"Penyakit demam keong harus ditangani secara serius karena bisa memberikan dampak yang buruk. Bahayanya larva serkaria dapat menembus kulit manusia dan tumbuh dewasa di dalam tubuh manusia," terang Sigit lewat siaran persnya yang diterima Okezone, Jumat (19/1/2018).
Nah, cacing yang sudah masuk ke dalam perut, akan memakan darah dalam tubuh dan buang air besar ke dalam usus. Permasalahannya adalah jika orang yang terkena penyakit tersebut, siklus penyakitnya sulit hilang, terutama jika masih ada kebiasaan buang air besar sembarangan. Telur-telur dari larva itu dibuang melalui kotoran manusia atau hewan kemudian dia berkembang menjadi ovum.
Dijelaskan lebih lanjut, keong tersebut memiliki ukuran yang sangat kecil sekira empat milimeter. Siput ini hidup di bekas sawah-sawah yang tidak dipakai, di tanah yang lembab, disemak-semak atau di bawah humus-humus.

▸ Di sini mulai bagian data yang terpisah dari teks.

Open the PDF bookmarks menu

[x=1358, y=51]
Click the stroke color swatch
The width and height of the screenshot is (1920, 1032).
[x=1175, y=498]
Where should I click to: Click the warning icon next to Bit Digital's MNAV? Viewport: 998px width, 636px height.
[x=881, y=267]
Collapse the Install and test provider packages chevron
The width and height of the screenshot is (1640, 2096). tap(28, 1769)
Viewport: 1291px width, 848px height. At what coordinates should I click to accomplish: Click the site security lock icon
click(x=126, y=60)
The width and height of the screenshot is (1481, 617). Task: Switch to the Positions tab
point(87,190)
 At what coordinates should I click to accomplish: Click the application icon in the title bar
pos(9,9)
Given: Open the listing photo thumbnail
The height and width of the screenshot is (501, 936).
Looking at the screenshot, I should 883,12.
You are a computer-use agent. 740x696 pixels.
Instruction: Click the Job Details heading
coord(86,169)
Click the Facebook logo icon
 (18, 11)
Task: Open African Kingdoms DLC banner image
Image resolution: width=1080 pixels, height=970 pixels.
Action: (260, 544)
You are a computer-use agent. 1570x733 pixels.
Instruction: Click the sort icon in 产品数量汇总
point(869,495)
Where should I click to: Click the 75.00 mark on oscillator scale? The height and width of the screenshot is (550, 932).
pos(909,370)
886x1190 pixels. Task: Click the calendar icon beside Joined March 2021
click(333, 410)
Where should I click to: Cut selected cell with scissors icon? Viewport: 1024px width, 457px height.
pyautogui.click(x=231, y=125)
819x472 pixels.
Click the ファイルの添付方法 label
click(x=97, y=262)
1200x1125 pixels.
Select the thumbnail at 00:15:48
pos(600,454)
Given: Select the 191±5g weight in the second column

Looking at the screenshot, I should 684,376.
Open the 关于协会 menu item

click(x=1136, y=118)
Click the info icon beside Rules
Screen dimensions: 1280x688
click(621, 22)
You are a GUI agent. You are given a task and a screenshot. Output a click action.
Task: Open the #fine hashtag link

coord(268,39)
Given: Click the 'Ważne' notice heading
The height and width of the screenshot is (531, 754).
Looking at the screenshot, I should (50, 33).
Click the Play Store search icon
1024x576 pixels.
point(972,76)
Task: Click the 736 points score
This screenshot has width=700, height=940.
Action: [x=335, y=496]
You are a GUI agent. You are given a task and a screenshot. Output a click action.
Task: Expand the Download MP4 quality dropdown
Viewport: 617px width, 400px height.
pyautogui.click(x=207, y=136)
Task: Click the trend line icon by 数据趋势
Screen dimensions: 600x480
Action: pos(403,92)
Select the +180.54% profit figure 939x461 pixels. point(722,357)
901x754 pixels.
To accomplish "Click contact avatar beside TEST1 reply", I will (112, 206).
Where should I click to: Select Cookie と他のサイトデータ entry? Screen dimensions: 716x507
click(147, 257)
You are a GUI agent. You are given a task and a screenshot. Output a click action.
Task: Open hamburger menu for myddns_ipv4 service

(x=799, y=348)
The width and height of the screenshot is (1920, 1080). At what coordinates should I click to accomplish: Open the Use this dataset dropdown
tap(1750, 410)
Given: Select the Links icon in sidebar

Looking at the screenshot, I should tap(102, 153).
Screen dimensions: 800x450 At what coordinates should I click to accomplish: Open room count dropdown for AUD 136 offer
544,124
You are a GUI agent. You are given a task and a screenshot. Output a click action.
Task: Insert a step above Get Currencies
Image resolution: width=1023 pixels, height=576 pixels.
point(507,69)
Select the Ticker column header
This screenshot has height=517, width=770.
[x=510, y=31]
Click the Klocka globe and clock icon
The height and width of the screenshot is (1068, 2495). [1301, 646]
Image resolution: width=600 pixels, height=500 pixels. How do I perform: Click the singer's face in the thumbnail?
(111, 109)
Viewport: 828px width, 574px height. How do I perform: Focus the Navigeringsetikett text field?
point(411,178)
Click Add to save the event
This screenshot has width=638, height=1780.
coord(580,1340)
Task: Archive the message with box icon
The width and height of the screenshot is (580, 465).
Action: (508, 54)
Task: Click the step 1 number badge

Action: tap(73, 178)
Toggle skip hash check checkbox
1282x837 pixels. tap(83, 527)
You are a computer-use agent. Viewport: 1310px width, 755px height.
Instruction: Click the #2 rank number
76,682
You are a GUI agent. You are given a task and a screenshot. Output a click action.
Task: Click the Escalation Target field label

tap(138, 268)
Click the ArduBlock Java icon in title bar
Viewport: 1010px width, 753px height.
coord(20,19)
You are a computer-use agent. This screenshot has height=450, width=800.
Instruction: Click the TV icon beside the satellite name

Berdasarkan Data Kementerian Kesehatan, prevalensi penyakit tersebut kecil sekali sekira 0,65 sampai 0,97%. Sementara itu, angka infeksi yang diperantarai oleh keong masing-masing sekira 1,2-10,5% dan 5,5-40%.
Sebagai langkah pencegahan, penduduk harus menjaga sanitasi supaya lebih higienis. Pada dasarnya cacing suka berkembang biak di bagian keong yang tempatnya jorok.